**** PASSAGE

Thursday, September 12, 2019

What is the connection between existence and reality?


What is the connection between existence and reality?

Today we accept that objects that exist do not have some property called “existence” that gives them some privilege of those “things” that do not exist. This brings us immediately to the question: how can we know anything about something that does not exist? I don’t mean no longer exists but that has never and will never exist.

Up to an extent, we can even know about things that have not happened yet. For example the expansion of our sun that will swallow the Earth and more. We can even make reasonable predictions about the past. For example, when the ice melted at the end of the ice age many coastal areas were flooded under water. So, just because today we do not have access to things that existed or will exist, we can still be satisfied that they exist.

Whilst these things might be interesting, we are more likely to be concerned and involved with a different class of “things” that cannot be found in three dimensional space. I am thinking of our ideas, our mental creations, our beliefs, our plans, our hates, our likes, our imaginary friends and so on. Do they exist? Someone like me would argue that sure these non-things in our head still exist in three dimensional space: they just have the form for brain cells, synapses, electrical and chemical events, and so on.

********

=== PROBLEM 1 ===
Retype part of the piece on existence and reality word for word, starting at "Thursday, September 12, 2019" and ending after "will never exist.".
=== PROBLEM 2 ===
Continue the piece on existence and reality, picking up right after its last sentence.
None of the items have anything to do with the piece on existence and reality.

**** DATA FOR REVIEW

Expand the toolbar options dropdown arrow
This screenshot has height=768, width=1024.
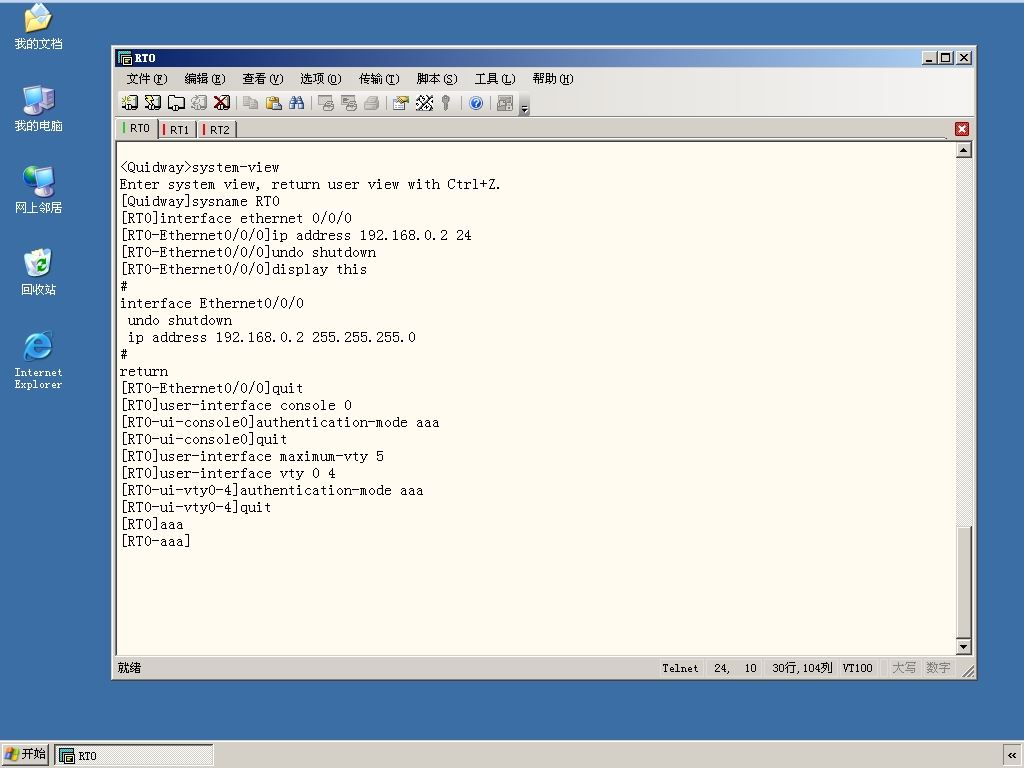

********
**** DATA FOR REVIEW

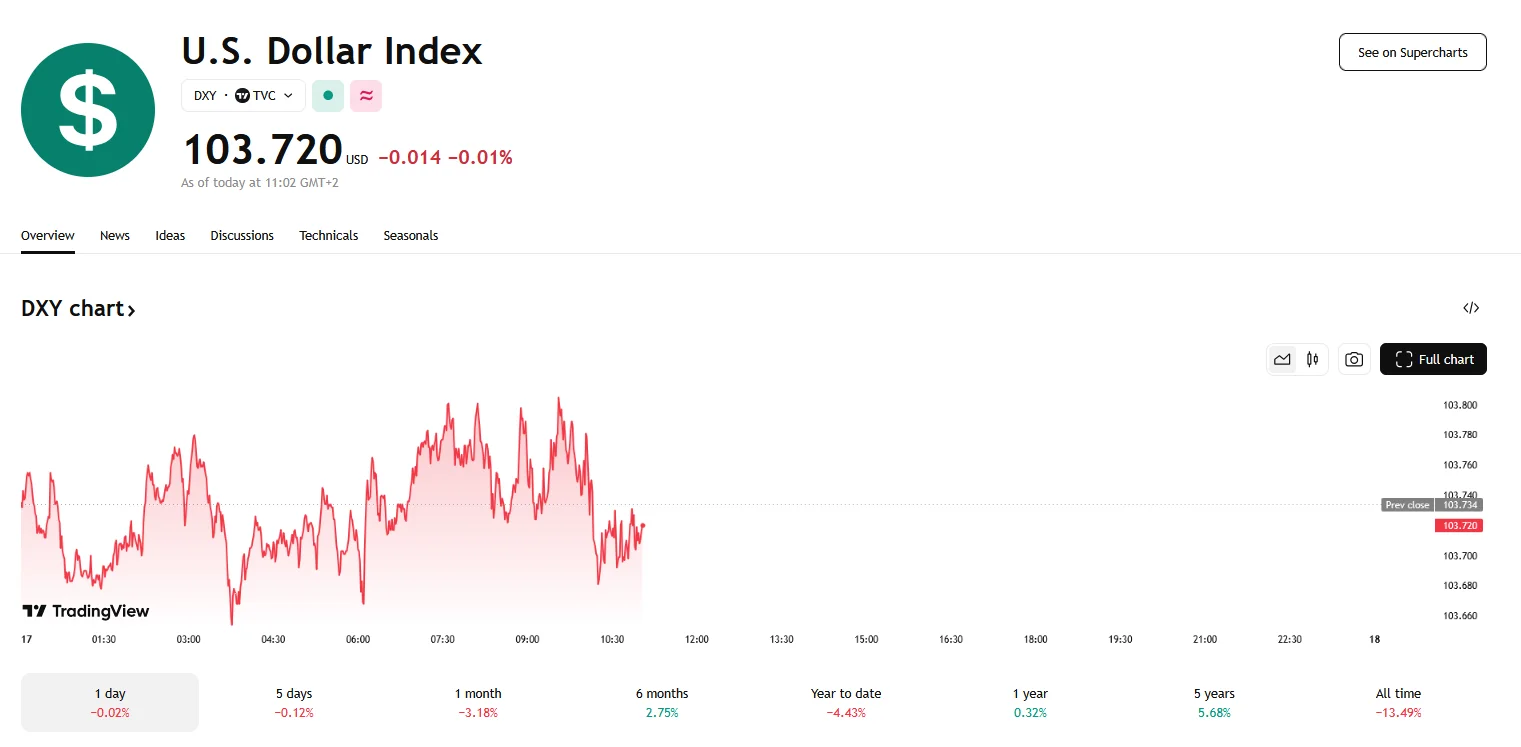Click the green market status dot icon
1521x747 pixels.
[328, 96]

********

=== YOUR RESPONSE 1 ===
Thursday, September 12, 2019

What is the connection between existence and reality?


What is the connection between existence and reality?

Today we accept that objects that exist do not have some property called “existence” that gives them some privilege of those “things” that do not exist. This brings us immediately to the question: how can we know anything about something that does not exist? I don’t mean no longer exists but that has never and will never exist.

=== YOUR RESPONSE 2 ===
Without any doubt it is this observation of non-thing objects in our brain that cause all the concern about existence. By definition, a unicorn cannot fit in my brain, even a small one, this will never happen. But, however, we are convinced that unicorns exist because we easily give a full and coherent definition of a unicorn using our language without any problems. Our language can cope with us describing a thing that doesn’t exist in the three dimensional world.

Our everyday use of the word “exist” must therefore refer to things that may also include properties that in and of themselves are not physical. The computer I am writing this essay on is physical and it does exist, but the unicorn I have in my mind only exists, as far as it exists, as an idea in my brain that manifests its self in cells, electricity, chemicals and much more.

As far as we are concerned, I mean physical human beings, we live in a physical world and all information that we need to access this information must also be in a physical form. Hence the cells in my brain, the chemicals and electricity in my brain that make up my idea of a unicorn.

The electricity in my brain et al is the carrier of the information that helps me communicate (pass on information) my idea of unicorn to myself and more importantly to others. What is even more important is that what matters for us as social beings, is not the electricity et al but the idea of the unicorn. People who understand English and know the concept of unicorn can ask me such interesting question as what do you feed it? How high is it?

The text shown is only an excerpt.